A new employability programme in Manchester is helping teenagers aged 16-18 with special educational needs and disabilities (SEND) to get digital jobs.
‘Digital Inc.’ will provide eight schools in the area with 10 days of employer-led support, with experts from local digital companies coming in to classrooms to take students through a business start-up process and talk about how they themselves got a job in the creative digital sector.
A total of 80 students will take part in the programme and 16 will then be offered a supported internship at a newly created agency – ‘Digital Inc.’ – where they will work on real life digital briefs. The scheme aims to increase employer confidence, supporting digital businesses in Manchester to provide meaningful opportunities and progression to students with special educational needs and disabilities.
Funded by the Careers & Enterprise Company, Manchester City Council, and Greater Manchester Combined Authority, Digital Inc. was set up to plug the digital skills gap in Manchester and address issues around employing people with disabilities.

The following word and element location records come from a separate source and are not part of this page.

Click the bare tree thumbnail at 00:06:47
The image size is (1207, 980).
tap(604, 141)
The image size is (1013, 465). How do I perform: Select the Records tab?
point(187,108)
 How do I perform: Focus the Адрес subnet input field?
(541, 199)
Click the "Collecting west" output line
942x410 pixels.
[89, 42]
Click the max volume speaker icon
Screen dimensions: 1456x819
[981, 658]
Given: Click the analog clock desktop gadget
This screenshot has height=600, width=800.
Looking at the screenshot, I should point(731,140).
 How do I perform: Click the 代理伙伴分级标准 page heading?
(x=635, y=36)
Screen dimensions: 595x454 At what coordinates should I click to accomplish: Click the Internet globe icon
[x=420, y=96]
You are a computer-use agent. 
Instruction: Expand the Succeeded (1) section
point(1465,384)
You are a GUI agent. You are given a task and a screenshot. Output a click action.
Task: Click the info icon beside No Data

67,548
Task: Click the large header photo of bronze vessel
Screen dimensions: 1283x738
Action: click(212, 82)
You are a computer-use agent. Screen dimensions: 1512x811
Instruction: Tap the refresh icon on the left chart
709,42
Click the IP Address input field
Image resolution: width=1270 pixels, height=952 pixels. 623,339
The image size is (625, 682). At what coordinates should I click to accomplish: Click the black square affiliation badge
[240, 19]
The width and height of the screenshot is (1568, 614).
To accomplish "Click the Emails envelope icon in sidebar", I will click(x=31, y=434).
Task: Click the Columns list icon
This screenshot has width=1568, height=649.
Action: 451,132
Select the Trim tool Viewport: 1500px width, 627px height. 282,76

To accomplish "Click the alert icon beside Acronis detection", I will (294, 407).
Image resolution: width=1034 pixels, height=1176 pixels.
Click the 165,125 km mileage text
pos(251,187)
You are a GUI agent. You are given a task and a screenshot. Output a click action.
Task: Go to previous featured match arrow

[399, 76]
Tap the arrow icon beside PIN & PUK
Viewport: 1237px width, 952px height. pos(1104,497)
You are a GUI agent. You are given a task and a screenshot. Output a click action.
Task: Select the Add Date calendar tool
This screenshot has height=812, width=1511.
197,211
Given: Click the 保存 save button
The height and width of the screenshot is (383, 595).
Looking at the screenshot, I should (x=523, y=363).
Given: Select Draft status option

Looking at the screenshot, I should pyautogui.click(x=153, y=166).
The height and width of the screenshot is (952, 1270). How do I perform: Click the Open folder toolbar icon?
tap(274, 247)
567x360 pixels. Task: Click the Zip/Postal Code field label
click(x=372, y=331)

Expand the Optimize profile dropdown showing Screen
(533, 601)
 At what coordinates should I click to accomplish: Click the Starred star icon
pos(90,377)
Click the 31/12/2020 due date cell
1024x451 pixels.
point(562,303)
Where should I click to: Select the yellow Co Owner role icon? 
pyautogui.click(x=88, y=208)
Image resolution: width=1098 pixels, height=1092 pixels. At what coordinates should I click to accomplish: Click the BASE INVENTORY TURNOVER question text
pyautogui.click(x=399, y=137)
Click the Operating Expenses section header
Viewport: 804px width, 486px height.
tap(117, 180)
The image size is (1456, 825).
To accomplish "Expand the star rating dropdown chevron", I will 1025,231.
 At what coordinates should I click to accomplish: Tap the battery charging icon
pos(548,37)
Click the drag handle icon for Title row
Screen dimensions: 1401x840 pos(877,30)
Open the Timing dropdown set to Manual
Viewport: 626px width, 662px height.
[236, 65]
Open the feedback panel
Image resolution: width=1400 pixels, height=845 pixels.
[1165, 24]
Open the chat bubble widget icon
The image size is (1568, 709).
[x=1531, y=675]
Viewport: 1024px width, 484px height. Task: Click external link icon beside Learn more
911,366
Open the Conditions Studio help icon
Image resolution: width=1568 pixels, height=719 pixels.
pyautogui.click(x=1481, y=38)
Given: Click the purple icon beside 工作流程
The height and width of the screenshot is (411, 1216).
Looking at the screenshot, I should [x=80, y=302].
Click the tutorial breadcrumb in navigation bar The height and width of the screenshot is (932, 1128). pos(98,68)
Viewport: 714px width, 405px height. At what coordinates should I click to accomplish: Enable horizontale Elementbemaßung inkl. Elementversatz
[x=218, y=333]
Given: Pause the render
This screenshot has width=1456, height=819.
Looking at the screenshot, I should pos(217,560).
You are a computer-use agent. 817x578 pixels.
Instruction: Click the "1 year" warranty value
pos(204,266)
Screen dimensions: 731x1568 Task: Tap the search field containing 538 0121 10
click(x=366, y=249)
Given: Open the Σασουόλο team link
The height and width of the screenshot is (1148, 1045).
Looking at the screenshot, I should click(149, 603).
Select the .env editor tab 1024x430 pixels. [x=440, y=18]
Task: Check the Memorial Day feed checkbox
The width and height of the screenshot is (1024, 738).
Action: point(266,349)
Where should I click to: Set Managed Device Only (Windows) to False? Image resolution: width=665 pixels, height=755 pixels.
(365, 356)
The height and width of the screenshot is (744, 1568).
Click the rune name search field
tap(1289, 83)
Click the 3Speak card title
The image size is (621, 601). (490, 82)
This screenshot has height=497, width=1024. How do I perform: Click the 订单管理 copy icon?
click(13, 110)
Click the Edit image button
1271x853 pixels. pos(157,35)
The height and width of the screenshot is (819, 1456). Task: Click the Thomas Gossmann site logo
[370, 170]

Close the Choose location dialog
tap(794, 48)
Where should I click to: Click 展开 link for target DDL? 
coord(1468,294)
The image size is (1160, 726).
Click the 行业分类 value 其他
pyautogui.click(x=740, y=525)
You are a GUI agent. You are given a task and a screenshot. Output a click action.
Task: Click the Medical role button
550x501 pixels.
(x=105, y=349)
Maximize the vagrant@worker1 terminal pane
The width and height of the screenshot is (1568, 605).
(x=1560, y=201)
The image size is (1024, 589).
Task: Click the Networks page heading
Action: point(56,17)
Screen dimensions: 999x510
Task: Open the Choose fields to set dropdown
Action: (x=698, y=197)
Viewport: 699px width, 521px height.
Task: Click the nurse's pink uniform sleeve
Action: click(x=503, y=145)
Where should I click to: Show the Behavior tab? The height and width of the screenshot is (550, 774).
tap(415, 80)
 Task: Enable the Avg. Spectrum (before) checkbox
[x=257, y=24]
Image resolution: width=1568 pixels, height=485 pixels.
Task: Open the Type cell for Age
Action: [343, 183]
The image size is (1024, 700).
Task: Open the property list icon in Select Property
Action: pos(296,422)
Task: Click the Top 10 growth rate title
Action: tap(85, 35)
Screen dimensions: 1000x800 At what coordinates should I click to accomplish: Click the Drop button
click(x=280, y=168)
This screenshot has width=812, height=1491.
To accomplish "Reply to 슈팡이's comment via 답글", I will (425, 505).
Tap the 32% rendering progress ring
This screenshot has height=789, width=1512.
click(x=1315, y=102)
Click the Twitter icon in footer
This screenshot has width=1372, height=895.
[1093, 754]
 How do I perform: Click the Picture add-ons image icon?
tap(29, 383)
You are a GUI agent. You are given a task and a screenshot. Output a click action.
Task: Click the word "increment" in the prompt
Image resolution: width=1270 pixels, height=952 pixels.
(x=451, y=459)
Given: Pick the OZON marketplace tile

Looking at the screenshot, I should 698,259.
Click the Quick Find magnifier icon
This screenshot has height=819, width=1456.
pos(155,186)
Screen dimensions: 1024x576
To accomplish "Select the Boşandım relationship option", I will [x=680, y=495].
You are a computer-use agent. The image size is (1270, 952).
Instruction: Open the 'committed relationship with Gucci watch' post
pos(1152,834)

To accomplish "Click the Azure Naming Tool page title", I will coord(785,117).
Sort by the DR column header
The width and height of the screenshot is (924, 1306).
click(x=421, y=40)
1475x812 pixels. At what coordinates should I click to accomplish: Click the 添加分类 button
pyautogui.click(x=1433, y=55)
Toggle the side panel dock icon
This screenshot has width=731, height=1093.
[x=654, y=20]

Recent research from the Office for National Statistics shows that the UK employment rate for people with disabilities is 51.3% – significantly lower than the employment rate for people without disabilities, which is 81.4%.
Despite this, the Department for Education admitted in their recent Careers Strategy that ‘Careers advice for young people with special educational needs and disabilities (SEND) can often be poor and lacking in aspiration.’
Digital Inc. hopes to change this. In the past, students with special needs have taken part in its sister scheme, POP (pop-up digital agency) – a flagship 5-day Digital Advantage training programme – working alongside students from mainstream schools, with great results. But this is the first time a dedicated employability programme for SEND schools has been set up.
Digital Inc. will run in Castlefield Campus, Grange Special School, Lancasterian School, Melland High School, North Ridge High School, Pioneer House School, Piper Hill High School and Southern Cross School.
Andy Lovatt, Managing Director of Digital Advantage, which delivers Digital Inc., said: “People with special educational needs experience significantly lower employment rates than mainstream students. At the same time there is a digital skills crisis which is costing Manchester’s economy millions every year. I’d like to ask the city’s digital sector whether they are looking hard enough for talent? What percentage of their workforce has special educational needs? Digital Inc. seeks to help talented teenagers from special needs schools get great digital jobs and also support employers that are keen to find the best recruits.”
Marie English, internship manager at Redwood School, a secondary special school in Rochdale that took part in POP last year, she said: “I was impressed with the functional aspects of the programme and how it helped students to set up a viable business. The trainer had really high expectations of our students. There was no sense of giving them the answers because they had special needs. This meant the students raised their game – they gained much more than just work experience. Their confidence grew and they felt important and empowered because they all had valuable job roles within the leisure app business they’d created.”